::: RECORD EXCERPTS

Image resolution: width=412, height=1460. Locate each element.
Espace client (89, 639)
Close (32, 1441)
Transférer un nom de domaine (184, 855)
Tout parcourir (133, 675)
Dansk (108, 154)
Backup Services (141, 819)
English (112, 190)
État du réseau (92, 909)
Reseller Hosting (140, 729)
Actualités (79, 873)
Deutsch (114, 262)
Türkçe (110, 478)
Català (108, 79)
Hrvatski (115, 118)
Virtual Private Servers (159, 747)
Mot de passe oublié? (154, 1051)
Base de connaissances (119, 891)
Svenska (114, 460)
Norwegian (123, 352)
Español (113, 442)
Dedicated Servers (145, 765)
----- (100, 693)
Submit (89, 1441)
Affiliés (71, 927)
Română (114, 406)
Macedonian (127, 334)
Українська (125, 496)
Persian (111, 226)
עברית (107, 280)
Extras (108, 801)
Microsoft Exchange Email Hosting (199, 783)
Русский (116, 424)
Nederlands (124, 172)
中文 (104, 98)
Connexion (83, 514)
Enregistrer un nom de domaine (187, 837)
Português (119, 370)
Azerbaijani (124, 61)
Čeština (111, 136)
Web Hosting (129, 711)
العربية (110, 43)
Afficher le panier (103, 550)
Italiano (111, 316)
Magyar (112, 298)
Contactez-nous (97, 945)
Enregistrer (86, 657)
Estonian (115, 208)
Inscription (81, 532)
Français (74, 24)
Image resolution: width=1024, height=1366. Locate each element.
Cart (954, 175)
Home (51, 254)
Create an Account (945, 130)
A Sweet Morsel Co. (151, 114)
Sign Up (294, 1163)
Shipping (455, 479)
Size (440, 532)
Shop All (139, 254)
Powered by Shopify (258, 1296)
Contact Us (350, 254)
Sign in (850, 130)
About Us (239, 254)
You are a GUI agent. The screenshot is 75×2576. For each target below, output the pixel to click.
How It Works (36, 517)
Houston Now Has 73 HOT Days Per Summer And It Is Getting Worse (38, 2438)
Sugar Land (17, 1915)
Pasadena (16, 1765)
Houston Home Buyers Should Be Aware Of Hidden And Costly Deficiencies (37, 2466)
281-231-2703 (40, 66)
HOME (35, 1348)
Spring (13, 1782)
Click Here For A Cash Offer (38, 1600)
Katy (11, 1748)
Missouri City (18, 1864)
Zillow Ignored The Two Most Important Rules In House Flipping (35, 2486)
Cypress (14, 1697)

::::::

_DESCRIPTION OF THE TASK_
Whatever the entries say, repeat all of them exactly.

_TASK RESPONSE_
Image resolution: width=412, height=1460. Locate each element.
Espace client (89, 639)
Close (32, 1441)
Transférer un nom de domaine (184, 855)
Tout parcourir (133, 675)
Dansk (108, 154)
Backup Services (141, 819)
English (112, 190)
État du réseau (92, 909)
Reseller Hosting (140, 729)
Actualités (79, 873)
Deutsch (114, 262)
Türkçe (110, 478)
Català (108, 79)
Hrvatski (115, 118)
Virtual Private Servers (159, 747)
Mot de passe oublié? (154, 1051)
Base de connaissances (119, 891)
Svenska (114, 460)
Norwegian (123, 352)
Español (113, 442)
Dedicated Servers (145, 765)
----- (100, 693)
Submit (89, 1441)
Affiliés (71, 927)
Română (114, 406)
Macedonian (127, 334)
Українська (125, 496)
Persian (111, 226)
עברית (107, 280)
Extras (108, 801)
Microsoft Exchange Email Hosting (199, 783)
Русский (116, 424)
Nederlands (124, 172)
中文 (104, 98)
Connexion (83, 514)
Enregistrer un nom de domaine (187, 837)
Português (119, 370)
Azerbaijani (124, 61)
Čeština (111, 136)
Web Hosting (129, 711)
العربية (110, 43)
Afficher le panier (103, 550)
Italiano (111, 316)
Magyar (112, 298)
Contactez-nous (97, 945)
Enregistrer (86, 657)
Estonian (115, 208)
Inscription (81, 532)
Français (74, 24)
Image resolution: width=1024, height=1366. Locate each element.
Cart (954, 175)
Home (51, 254)
Create an Account (945, 130)
A Sweet Morsel Co. (151, 114)
Sign Up (294, 1163)
Shipping (455, 479)
Size (440, 532)
Shop All (139, 254)
Powered by Shopify (258, 1296)
Contact Us (350, 254)
Sign in (850, 130)
About Us (239, 254)
You are a GUI agent. The screenshot is 75×2576. For each target below, output the pixel to click.
How It Works (36, 517)
Houston Now Has 73 HOT Days Per Summer And It Is Getting Worse (38, 2438)
Sugar Land (17, 1915)
Pasadena (16, 1765)
Houston Home Buyers Should Be Aware Of Hidden And Costly Deficiencies (37, 2466)
281-231-2703 (40, 66)
HOME (35, 1348)
Spring (13, 1782)
Click Here For A Cash Offer (38, 1600)
Katy (11, 1748)
Missouri City (18, 1864)
Zillow Ignored The Two Most Important Rules In House Flipping (35, 2486)
Cypress (14, 1697)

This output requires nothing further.